Une analyse partagée par Vigdis Morisse Herrera, qui souligne que « sur les dizaines de spectacles programmés à Paris ce soir-là », la Première dame « a choisi d’aller voir celui d’Ary Abittan ». « Elle est allée dans les coulisses pour le soutenir face aux méchantes féministes, c’est son choix et il faut l’assumer », fustige la militante qui relève que c’est le « statut » de Brigitte Macron qui lui a permis de rencontrer l’humoriste.
Le fait que le statut en question n’ait rien d’officiel n’en fait pas moins une actrice importante de la vie publique, affirme Vigdis Morisse Herrera, qui considère que la Première dame a un « devoir d’exemplarité ». « Elle a des avantages et l’État fait des dépenses pour elle, tout ceci l’oblige », insiste-t-elle avant de trancher : « Tenir ce genre de propos quand on est dans sa position, c’est inaudible ».
Une « diabolisation des mouvements féministes »
Pour les deux interloctrices du HuffPost, les propos de Brigitte Macron – et ceux de son mari avant elle – interrogent aussi en raison du message qu’il font passer aux victimes de violences sexuelles. « Le couple Macron ne semble pas préoccupé par l’image dramatique qu’il renvoie en matière de lutte contre les VSS », considère Fiona Texeire, évoquant les « hommes mis en cause pour viol » que le président a « publiquement soutenus », notamment Gérard Depardieu et le ministre Gérald Darmanin – qui a depuis bénéficié d’un non-lieu.
Interrogée sur la défense de Brigitte Macron, dont l’entourage assure qu’elle désapprouve seulement la « méthode radicale » de #NousToutes, Fiona Texeire dénonce la « diabolisation des mouvements féministes » et défend leur « liberté d’expression ». La cofondatrice de l’Observatoire des VSS en politique assume son désaccord avec l’argument, répété mardi par l’avocate d’Ary Abittan, consistant à dire que le non-lieu signifie que l’humoriste est « innocent » aux yeux de la justice.

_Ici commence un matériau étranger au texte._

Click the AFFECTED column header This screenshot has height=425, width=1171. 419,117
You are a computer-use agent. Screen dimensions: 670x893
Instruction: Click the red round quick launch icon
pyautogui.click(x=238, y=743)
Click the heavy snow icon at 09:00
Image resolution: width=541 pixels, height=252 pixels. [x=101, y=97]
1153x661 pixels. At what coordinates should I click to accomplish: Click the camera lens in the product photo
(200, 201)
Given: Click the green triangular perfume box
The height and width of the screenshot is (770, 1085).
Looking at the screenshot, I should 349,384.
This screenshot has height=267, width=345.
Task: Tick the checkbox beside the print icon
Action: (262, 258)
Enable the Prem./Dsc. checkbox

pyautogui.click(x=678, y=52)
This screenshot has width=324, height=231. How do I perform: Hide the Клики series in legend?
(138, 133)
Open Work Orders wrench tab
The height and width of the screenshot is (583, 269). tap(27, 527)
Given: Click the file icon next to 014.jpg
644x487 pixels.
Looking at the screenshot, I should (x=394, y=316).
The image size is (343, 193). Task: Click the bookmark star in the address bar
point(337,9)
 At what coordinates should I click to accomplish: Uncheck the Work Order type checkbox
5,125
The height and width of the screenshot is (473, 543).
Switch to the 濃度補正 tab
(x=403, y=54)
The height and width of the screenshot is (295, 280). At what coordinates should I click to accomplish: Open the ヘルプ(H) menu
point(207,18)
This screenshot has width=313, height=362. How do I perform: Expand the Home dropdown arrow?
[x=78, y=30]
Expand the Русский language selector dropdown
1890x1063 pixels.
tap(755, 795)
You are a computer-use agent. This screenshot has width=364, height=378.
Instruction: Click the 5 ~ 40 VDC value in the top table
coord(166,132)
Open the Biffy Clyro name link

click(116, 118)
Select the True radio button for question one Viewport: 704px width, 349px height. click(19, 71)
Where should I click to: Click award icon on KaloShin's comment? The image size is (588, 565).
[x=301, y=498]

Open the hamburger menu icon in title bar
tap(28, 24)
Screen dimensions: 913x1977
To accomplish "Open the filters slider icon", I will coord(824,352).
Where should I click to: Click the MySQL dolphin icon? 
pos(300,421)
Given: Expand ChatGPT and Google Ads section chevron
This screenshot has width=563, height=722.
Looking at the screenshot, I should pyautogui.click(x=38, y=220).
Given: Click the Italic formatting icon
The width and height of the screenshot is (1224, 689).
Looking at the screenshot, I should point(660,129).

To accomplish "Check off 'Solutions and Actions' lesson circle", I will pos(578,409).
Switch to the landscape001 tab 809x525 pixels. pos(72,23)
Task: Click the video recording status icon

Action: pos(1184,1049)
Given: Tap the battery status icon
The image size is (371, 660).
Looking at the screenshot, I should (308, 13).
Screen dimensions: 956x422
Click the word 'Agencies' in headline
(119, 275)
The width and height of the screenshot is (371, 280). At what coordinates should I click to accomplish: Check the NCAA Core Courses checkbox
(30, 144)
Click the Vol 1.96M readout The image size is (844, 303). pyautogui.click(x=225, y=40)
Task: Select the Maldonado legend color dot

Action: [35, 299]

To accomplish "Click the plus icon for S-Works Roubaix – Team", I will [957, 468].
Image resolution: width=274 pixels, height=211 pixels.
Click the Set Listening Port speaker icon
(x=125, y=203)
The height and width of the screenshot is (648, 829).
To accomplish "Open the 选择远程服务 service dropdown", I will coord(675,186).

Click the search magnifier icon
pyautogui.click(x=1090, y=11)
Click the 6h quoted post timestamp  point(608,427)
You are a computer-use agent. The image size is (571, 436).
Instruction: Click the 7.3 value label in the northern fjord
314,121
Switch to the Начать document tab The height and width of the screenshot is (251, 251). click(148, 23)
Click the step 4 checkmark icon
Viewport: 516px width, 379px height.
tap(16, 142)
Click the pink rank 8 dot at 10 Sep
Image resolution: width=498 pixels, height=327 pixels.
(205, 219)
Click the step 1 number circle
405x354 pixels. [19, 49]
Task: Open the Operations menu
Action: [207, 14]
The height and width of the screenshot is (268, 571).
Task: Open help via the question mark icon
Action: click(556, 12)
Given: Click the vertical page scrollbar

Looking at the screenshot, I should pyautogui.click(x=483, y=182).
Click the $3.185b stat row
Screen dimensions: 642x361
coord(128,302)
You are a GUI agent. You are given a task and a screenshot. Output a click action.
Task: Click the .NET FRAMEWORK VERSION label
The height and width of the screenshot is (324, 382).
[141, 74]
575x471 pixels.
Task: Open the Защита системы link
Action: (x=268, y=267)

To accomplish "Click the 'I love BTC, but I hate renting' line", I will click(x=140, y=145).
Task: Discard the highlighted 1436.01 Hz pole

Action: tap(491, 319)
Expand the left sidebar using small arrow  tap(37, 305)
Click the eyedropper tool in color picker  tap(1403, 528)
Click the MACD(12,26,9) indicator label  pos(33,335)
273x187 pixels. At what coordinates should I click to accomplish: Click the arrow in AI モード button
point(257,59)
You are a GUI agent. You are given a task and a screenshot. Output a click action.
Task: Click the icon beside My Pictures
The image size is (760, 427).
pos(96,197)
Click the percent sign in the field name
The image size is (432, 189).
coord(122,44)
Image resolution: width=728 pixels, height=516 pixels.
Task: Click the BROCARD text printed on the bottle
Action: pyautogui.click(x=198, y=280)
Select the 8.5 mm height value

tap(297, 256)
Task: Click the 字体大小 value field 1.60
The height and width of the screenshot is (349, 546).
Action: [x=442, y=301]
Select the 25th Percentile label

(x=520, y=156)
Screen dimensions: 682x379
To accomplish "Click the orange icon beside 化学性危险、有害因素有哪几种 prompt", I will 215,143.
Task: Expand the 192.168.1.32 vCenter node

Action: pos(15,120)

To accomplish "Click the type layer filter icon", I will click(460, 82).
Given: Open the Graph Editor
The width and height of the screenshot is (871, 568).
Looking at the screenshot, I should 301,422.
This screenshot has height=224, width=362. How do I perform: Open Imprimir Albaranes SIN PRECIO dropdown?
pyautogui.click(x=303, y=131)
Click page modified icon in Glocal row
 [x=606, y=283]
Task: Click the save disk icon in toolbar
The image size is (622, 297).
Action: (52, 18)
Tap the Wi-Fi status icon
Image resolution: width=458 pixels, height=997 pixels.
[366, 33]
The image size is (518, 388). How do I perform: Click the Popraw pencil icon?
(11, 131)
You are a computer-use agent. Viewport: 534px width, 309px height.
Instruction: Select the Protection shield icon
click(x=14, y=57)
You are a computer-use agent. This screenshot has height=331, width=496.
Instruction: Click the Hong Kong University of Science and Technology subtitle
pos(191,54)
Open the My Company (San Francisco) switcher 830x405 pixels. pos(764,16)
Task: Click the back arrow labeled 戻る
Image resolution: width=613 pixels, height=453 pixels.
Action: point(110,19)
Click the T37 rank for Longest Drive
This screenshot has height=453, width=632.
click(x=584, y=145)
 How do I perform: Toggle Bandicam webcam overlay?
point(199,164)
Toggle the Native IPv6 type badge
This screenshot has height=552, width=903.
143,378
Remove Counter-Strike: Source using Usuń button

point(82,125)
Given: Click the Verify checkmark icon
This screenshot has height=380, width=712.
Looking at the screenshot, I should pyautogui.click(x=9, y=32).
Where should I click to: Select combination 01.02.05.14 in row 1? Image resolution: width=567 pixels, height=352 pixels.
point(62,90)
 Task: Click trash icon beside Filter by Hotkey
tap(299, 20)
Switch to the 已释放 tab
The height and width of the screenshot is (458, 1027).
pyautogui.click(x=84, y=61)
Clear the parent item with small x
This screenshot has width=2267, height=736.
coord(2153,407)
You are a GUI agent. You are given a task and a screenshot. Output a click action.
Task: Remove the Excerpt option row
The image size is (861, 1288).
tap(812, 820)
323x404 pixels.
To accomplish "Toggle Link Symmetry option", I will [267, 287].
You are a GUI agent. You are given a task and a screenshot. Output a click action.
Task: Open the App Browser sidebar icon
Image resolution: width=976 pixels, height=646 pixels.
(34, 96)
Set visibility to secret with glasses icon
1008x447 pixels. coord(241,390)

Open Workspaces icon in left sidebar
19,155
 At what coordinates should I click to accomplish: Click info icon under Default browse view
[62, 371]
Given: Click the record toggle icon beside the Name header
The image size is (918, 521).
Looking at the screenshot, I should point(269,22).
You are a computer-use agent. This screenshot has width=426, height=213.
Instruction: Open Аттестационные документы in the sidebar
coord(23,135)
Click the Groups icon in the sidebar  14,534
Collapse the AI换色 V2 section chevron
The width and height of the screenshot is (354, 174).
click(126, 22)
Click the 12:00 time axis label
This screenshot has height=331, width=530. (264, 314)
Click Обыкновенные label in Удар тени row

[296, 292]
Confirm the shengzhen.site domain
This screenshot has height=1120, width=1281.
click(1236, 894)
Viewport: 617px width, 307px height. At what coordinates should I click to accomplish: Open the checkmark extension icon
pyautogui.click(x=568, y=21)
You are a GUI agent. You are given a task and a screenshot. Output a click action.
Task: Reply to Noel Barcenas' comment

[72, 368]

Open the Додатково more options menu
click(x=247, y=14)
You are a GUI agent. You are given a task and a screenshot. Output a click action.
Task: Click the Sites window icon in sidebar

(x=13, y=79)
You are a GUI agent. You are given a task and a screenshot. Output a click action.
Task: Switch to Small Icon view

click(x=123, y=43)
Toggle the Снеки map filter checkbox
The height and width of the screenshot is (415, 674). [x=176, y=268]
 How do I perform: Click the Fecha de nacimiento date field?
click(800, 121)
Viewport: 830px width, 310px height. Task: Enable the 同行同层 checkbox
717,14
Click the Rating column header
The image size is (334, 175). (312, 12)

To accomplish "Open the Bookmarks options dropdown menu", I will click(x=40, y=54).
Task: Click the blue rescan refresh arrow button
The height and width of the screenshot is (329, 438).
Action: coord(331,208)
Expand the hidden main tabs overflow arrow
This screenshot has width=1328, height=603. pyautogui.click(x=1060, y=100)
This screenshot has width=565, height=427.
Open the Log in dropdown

« La justice dit qu’elle n’est pas en mesure de se prononcer » et « l’affaire n’a pas été jugée », développe-t-elle avant de déclarer : « dans un pays où moins de 1 % des affaires de viol aboutissent à une condamnation, se cacher derrière l’absence de condamnation c’est lâche et hypocrite ». Même son de cloche du côté de Vigdis Morisse Herrera, pour qui « à partir du moment où 96 % des plaintes pour viol sont classées sans suite », on n’a pas « de raisons de fanfaronner ».
Un « double discours » qui « décourage les victimes »
La présidente de Tricoteuses hystériques souligne elle aussi les effets que les propos de Brigitte Macron peuvent avoir sur les victimes. « Est-ce que ce genre de propos à la tête de l’État sont un encouragement à aller demander justice ? », demande-t-elle, expliquant que son objectif en portant plainte est que « les femmes victimes se disent qu’on ne laisse plus rien passer ».
Même préoccupation chez Fiona Texeire, qui met en parallèle les propos de la Première dame avec la politique de son mari. « Au-delà de ces mots, les actes du gouvernement envoient un message délétère aux victimes », estime-t-elle, jugeant que le projet de budget pour 2026 n’est pas à la hauteur des besoins pour prévenir les violences faites aux femmes et en contradiction avec la promesse d’Emmanuel Macron en 2017 et en 2022 de faire de la lutte contre les VSS la « grande cause » de son quinquennat.
« Tenir un double discours, en disant soutenir la parole des femmes tout en insultant les militantes et en réduisant les budgets, relève de la dissonance la plus totale », dénonce Fiona Texeire, alertant sur le fait que cette mécanique risque de « contribuer à décourager les victimes ».